Efficient Targeted Degradation via Reversible and Irreversible Covalent PROTACs

Ronen Gabizon, Amit Shraga, Paul Gehrtz, Ella Livnah, Yamit Shorer, Neta Gurwicz, Liat Avram, Tamar Unger, Hila Aharoni, Shira Albeck, Alexander Brandis, Ziv Shulman, Ben Zion Katz, Yair Herishanu, Nir London

Research output: Contribution to journalArticlepeer-review

144 Scopus citations

Abstract

Proteolysis targeting chimeras (PROTACs) represent an exciting inhibitory modality with many advantages, including substoichiometric degradation of targets. Their scope, though, is still limited to date by the requirement for a sufficiently potent target binder. A solution that proved useful in tackling challenging targets is the use of electrophiles to allow irreversible binding to the target. However, such binding will negate the catalytic nature of PROTACs. Reversible covalent PROTACs potentially offer the best of both worlds. They possess the potency and selectivity associated with the formation of the covalent bond, while being able to dissociate and regenerate once the protein target is degraded. Using Bruton's tyrosine kinase (BTK) as a clinically relevant model system, we show efficient degradation by noncovalent, irreversible covalent, and reversible covalent PROTACs, with <10 nM DC50's and >85% degradation.

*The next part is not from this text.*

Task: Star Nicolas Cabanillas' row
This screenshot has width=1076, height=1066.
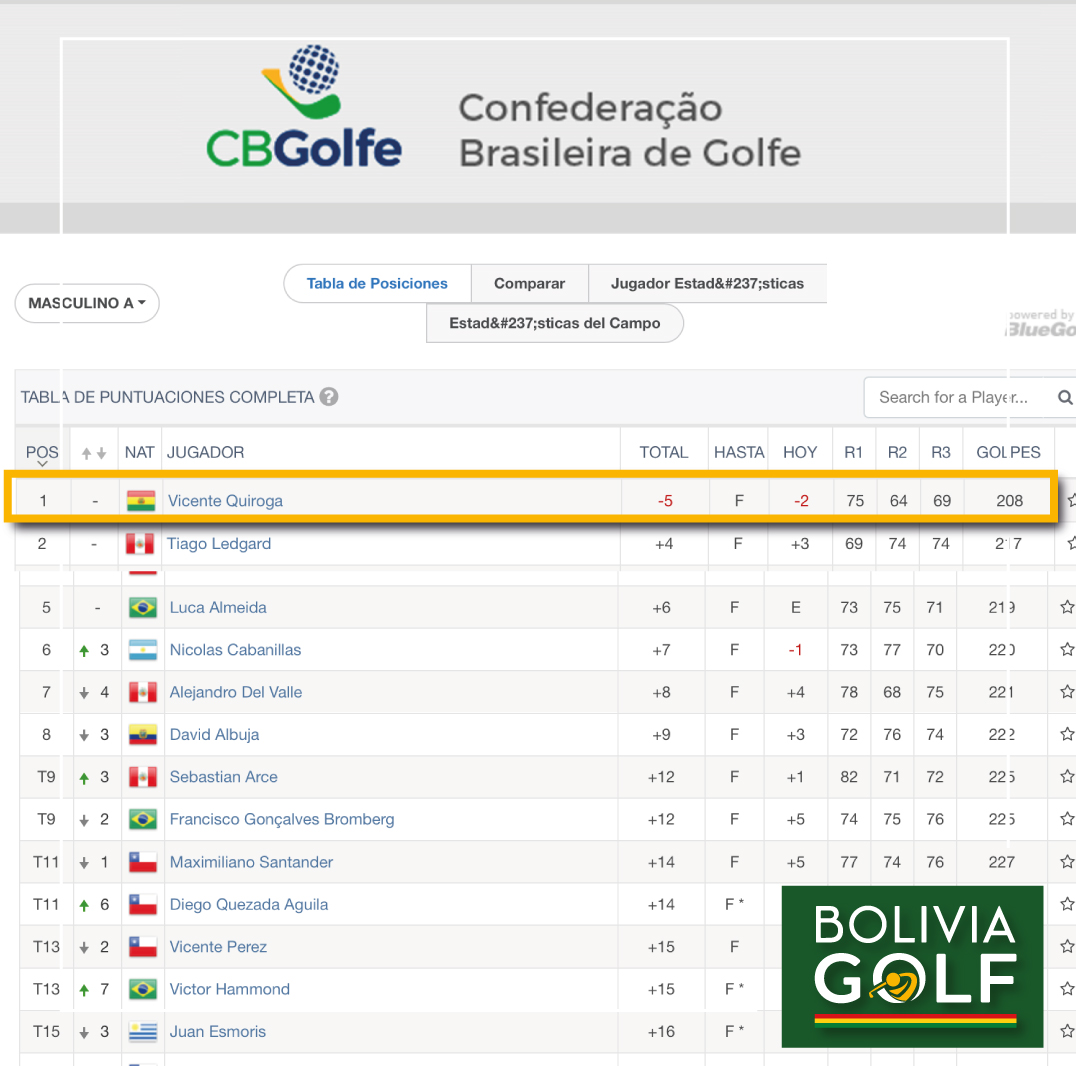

Our data suggest that part of the degradation by our irreversible covalent PROTACs is driven by reversible binding prior to covalent bond formation, while the reversible covalent PROTACs drive degradation primarily by covalent engagement. The PROTACs showed enhanced inhibition of B cell activation compared to ibrutinib and exhibit potent degradation of BTK in patient-derived primary chronic lymphocytic leukemia cells. The most potent reversible covalent PROTAC, RC-3, exhibited enhanced selectivity toward BTK compared to noncovalent and irreversible covalent PROTACs. These compounds may pave the way for the design of covalent PROTACs for a wide variety of challenging targets.

Original languageEnglish
Pages (from-to)11734-11742
Number of pages9
JournalJournal of the American Chemical Society
Volume142
Issue number27
DOIs
StatePublished - 8 Jul 2020
Externally publishedYes

Bibliographical note

Publisher Copyright:
© 2020 American Chemical Society.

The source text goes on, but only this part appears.